Friday 22 June 2012

Lawyers trade blows with MPs over ACAS conciliation scheme today


A panel of emplyment lawyers have traded blows with MPs today over controversial plans to introduce a new formulaic scheme involving, ACAS forms and prescribed deadlines.

Early compulsory conciliation, as proposed in the Enterprise and Regulatory Bill, will not ease the burden on tribunals or make the resolution of employment disputes easier, a group of MPs heard this morning.
Firstly, a panel of employment experts were keen to contradict the assertion in the bill that that employment claims were rising.

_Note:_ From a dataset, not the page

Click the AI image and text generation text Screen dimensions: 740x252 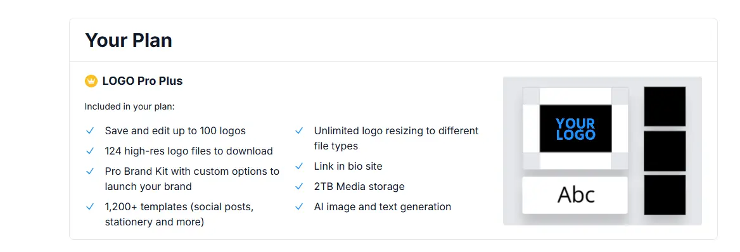382,206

John Morris, senior partner at Carlisle firm Burnetts and part-time employment judge since 2000, said this was not supported by evidence. Statistics provided at a recent meeting with ACAS and the Tribunals Service showed that the number of tribunals had fallen year on year, except for multiple claims, equal pay and airline disputes. The other two employment law specialists on the panel, Stephen Miller, of McRoberts, and Simpson Millar’s Joy Drummond, agreed.

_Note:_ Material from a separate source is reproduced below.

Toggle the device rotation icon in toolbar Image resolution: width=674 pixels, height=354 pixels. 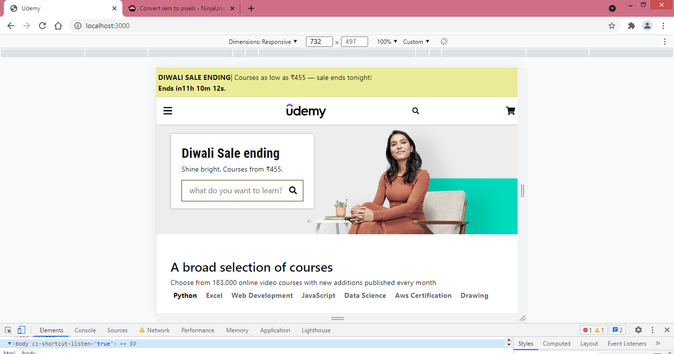[444, 41]
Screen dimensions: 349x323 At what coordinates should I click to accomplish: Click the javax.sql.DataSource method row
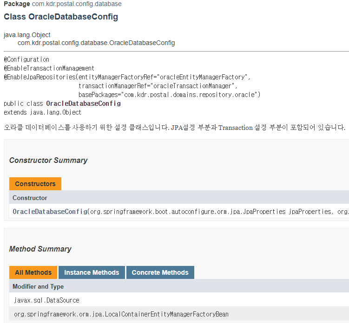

Responding to the suggestion by Iain Wright, Labour MP for Hartlepool, that “everybody seemed to agree that early conciliation was a good idea”, Drummond said the difficulty was not so much on the principle – including making the step mandatory – but in the method proposed in the bill. As currently drafted, she said, the proposed rules were “unnecessary complicated, would lead to more litigation, more costs and management time for employers, not to mention placing additional hurdles in front of claimants with a valid claim”.
Drummond said the new rules would replace the current process involving one form within one time limit, which the tribunal sends to ACAS for possible conciliation, with two forms and two different time limits. “I can see all sorts of problems with that, both evidential and legal,” she commented.
She told MPs that the now-repealed and much-maligned disciplinary and grievance procedures that had to be followed before a claim could be brought to a tribunal and generated satellite litigation, would “look like a picnic” in comparison.

The panel of experts agreed with Andrew Bridgen, Conservative MP for West Leicestershire, that the tribunal procedure had become more complex, but ascribed this to the fact that the law had become more complicated.
She accepted that small businesses had particular problems, “but in my experience the people who are most in needs of basic employment rights are often the most low paid, and they tend to be employed by small businesses”.

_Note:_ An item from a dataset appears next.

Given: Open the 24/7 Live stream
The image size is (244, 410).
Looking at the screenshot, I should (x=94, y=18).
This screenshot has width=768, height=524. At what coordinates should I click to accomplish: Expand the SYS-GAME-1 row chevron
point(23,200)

“Small businesses are not always angels,” she went on. “As an employer you have responsibilities – yes, that has to be balanced against being able to run a business and to hire people, but one of my fears with this bill is that in trying to encourage small businesses to employ it will lay traps for unsuspecting employers.”
Instead, she asked: “Is it not more responsible for the government to educate businesses about the traps and how they should behave rather than participate in and legislate on the basis of a myth?”
Drummond also criticised an amendment tabled earlier this week on protected offers and settlement agreements, saying it contained major flaws: their narrow scope – unfair dismissal – and the introduction of a test of ‘improper’ action for which there was no definition in employment law.

Julian Smith, Conservative MP for Skipton and Ripon, said he felt as if he were “part of a Grimms fairytale with the employers being cast as the big bad wolf; it is highly biased evidence from many of you”.
The committee is expected to report by 17 July.